The reasons I want to use this pattern to parameterize Foo is that, as a result of the style guide I'm required to follow, the only way to ensure that anything is lexically included before the definition of Bar is for it to be included by foobar.h. But (for reason I expect I don't need to explain) that's a non-starter.

Answer 1

Is there a way to make this work that is also legal?

Yes, declare the specialization before it is used. Simply swapping the order of the specialization and main in your file would do this in the example you provided.

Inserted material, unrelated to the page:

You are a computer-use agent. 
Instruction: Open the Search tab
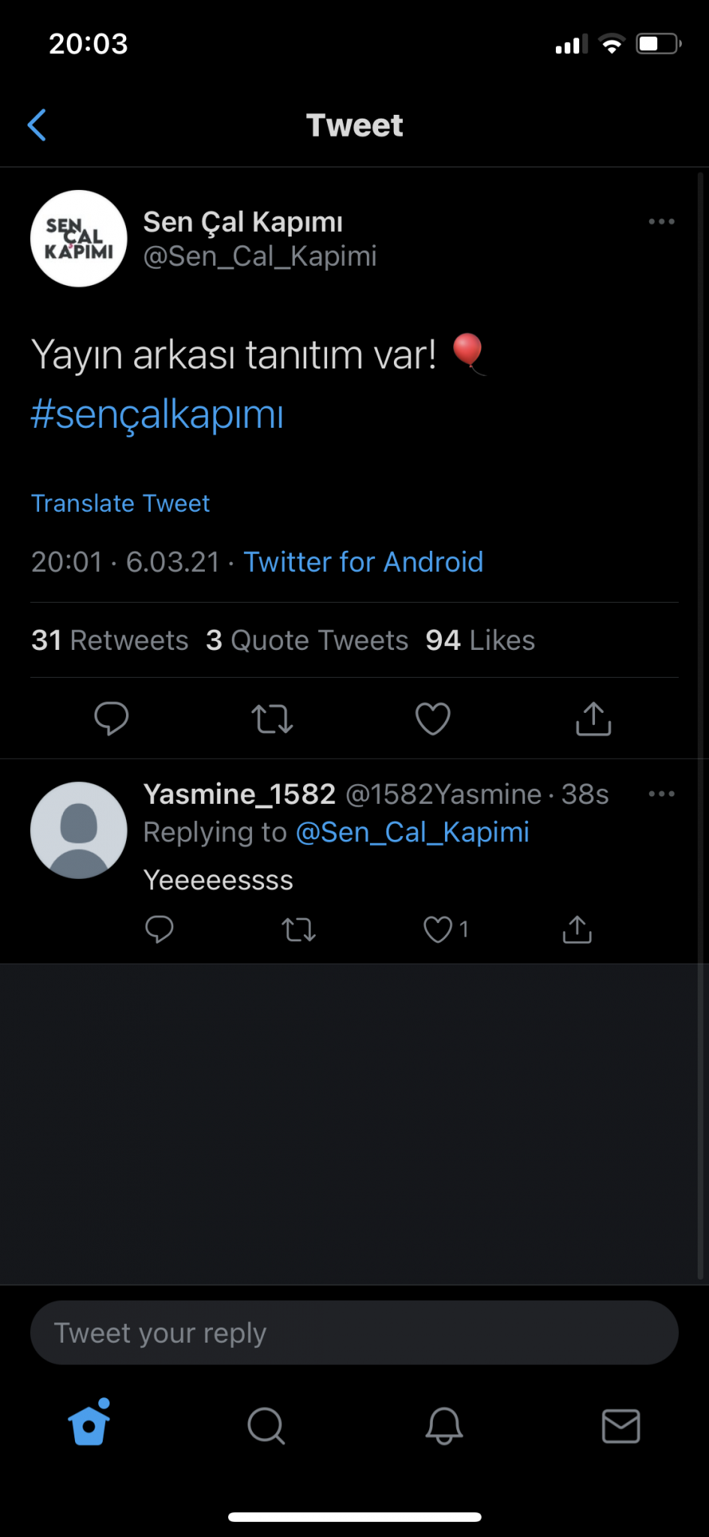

However, in the example, you would still have to make sure no other TU used the specialization without declaring it.

Generally these specializations should be declared in a header.

Within what appear to be the confines of your example (i.e. no radical changes), there is no other way to make this work.

Answer 2

This compiles links and runs with both VS2008 and gcc 4.5.2:

template<class C> int Foo();

int Something(int i ){ return i; }

template<class C> int Bar() {
    return Something(  Foo<C>()  );
}

class MyClass{};
class FooClass{};

// Update:
// Declaration of a specialisation.
template<> int Foo<MyClass>();

int Zoo(){
    return Something(  Foo<MyClass>()  );
}

#include <iostream>

int main() {
    std::cout << Bar<MyClass>() << std::endl;
    std::cout << Zoo() << std::endl;
    std::cout << Bar<FooClass>() << std::endl;
    return 0;
}

// Definitions of specialisations.
template<> int Foo<MyClass>() { return 5; }
template<> int Foo<FooClass>() { return 6; }

The output is:

5
5
6

The reason this works is that despite only being declared, template function Foo does have the two required definitions available to the linker.
At compile time, when the compiler sees the definition of main, it can create specialisations of Bar, but cannot create specialisations of Foo. In this case it just creates function calls to Foo<MyClass>() and Foo<FooClass>().
Later on the compiler finds specialisations of Foo which it compiles, leaves in the object file, but does nothing else with at the time. When the linker runs it finds everything it needs.
Update:
So I don't know why this is illegal, but for some reason it does seems to compile and run.

Answer 3

It is not legal, since it is not possible to specialize template functions.

You could do something like this :

template< typename T >
struct foo
{
  static int doSomething() {return 0;}
};
template< >
struct foo<int>
{
  static int doSomething() {return 5;}
};